Pixel coordinate grounding data
__________

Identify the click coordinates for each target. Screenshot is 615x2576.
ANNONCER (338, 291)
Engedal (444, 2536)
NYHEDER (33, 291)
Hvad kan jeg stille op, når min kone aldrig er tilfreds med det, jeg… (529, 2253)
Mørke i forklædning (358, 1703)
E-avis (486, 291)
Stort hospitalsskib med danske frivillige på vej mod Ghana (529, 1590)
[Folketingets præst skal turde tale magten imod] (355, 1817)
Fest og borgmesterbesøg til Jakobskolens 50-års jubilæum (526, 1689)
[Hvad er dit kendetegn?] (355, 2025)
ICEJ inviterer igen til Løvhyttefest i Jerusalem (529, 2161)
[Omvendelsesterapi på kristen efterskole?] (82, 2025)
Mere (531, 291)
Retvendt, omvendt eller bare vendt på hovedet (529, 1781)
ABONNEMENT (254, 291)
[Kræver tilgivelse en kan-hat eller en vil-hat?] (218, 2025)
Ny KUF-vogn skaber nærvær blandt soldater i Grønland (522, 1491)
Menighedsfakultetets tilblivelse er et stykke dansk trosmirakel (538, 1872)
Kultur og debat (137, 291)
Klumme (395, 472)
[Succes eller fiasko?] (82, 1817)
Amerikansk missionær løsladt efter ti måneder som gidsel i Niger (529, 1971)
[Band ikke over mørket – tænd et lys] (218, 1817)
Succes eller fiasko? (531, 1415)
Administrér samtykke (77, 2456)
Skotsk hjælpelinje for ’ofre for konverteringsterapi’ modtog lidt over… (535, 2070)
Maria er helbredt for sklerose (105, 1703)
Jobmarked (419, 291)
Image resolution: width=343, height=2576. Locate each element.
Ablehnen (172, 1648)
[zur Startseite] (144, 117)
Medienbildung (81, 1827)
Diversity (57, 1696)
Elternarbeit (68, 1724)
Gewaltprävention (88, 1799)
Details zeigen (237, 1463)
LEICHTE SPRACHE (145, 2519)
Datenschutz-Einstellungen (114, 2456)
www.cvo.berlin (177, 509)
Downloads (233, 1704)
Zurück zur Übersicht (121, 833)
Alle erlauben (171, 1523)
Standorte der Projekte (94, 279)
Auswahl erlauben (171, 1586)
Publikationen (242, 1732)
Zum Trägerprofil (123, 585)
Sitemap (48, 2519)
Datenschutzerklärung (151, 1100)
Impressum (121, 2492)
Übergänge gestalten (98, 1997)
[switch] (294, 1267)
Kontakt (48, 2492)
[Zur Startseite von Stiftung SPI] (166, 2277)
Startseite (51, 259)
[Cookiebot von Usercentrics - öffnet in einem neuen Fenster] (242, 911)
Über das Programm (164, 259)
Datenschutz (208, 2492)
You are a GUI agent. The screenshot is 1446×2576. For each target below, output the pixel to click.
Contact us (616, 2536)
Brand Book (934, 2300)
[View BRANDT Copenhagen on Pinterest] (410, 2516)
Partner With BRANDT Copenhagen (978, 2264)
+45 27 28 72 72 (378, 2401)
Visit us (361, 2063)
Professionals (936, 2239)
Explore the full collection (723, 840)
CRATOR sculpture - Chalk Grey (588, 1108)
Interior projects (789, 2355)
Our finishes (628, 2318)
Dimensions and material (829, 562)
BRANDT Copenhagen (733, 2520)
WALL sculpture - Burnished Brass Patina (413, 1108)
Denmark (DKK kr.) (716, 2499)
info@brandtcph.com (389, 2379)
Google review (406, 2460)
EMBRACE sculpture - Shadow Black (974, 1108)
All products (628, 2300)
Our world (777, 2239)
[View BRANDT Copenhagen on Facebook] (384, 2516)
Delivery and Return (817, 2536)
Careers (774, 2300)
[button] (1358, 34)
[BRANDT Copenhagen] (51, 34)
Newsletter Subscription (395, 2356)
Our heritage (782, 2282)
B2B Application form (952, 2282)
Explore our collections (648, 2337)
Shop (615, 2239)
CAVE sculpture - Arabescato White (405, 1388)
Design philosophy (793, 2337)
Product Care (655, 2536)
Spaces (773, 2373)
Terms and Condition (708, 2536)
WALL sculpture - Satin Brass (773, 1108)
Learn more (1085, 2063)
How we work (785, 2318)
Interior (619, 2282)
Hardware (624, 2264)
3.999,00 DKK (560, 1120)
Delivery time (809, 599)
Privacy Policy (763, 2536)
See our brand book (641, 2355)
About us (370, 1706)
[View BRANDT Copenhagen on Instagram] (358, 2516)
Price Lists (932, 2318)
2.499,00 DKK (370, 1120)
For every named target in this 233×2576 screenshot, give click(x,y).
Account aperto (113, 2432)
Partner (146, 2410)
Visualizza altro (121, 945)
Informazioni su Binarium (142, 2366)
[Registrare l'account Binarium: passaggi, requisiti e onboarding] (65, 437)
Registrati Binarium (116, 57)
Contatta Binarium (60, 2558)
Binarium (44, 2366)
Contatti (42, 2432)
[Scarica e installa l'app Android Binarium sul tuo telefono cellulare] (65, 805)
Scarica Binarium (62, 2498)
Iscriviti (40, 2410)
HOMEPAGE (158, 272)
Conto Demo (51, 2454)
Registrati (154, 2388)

__________

**WHAT YOU WILL DO:** Please copy the lines in the records above between the one holding "Our finishes (628, 2318)" and the one holding "[Scarica e installa", inclusive, exactly and with no other line.

**WORKED SOLUTION:**
Our finishes (628, 2318)
Dimensions and material (829, 562)
BRANDT Copenhagen (733, 2520)
WALL sculpture - Burnished Brass Patina (413, 1108)
Denmark (DKK kr.) (716, 2499)
info@brandtcph.com (389, 2379)
Google review (406, 2460)
EMBRACE sculpture - Shadow Black (974, 1108)
All products (628, 2300)
Our world (777, 2239)
[View BRANDT Copenhagen on Facebook] (384, 2516)
Delivery and Return (817, 2536)
Careers (774, 2300)
[button] (1358, 34)
[BRANDT Copenhagen] (51, 34)
Newsletter Subscription (395, 2356)
Our heritage (782, 2282)
B2B Application form (952, 2282)
Explore our collections (648, 2337)
Shop (615, 2239)
CAVE sculpture - Arabescato White (405, 1388)
Design philosophy (793, 2337)
Product Care (655, 2536)
Spaces (773, 2373)
Terms and Condition (708, 2536)
WALL sculpture - Satin Brass (773, 1108)
Learn more (1085, 2063)
How we work (785, 2318)
Interior (619, 2282)
Hardware (624, 2264)
3.999,00 DKK (560, 1120)
Delivery time (809, 599)
Privacy Policy (763, 2536)
See our brand book (641, 2355)
About us (370, 1706)
[View BRANDT Copenhagen on Instagram] (358, 2516)
Price Lists (932, 2318)
2.499,00 DKK (370, 1120)
For every named target in this 233×2576 screenshot, give click(x,y).
Account aperto (113, 2432)
Partner (146, 2410)
Visualizza altro (121, 945)
Informazioni su Binarium (142, 2366)
[Registrare l'account Binarium: passaggi, requisiti e onboarding] (65, 437)
Registrati Binarium (116, 57)
Contatta Binarium (60, 2558)
Binarium (44, 2366)
Contatti (42, 2432)
[Scarica e installa l'app Android Binarium sul tuo telefono cellulare] (65, 805)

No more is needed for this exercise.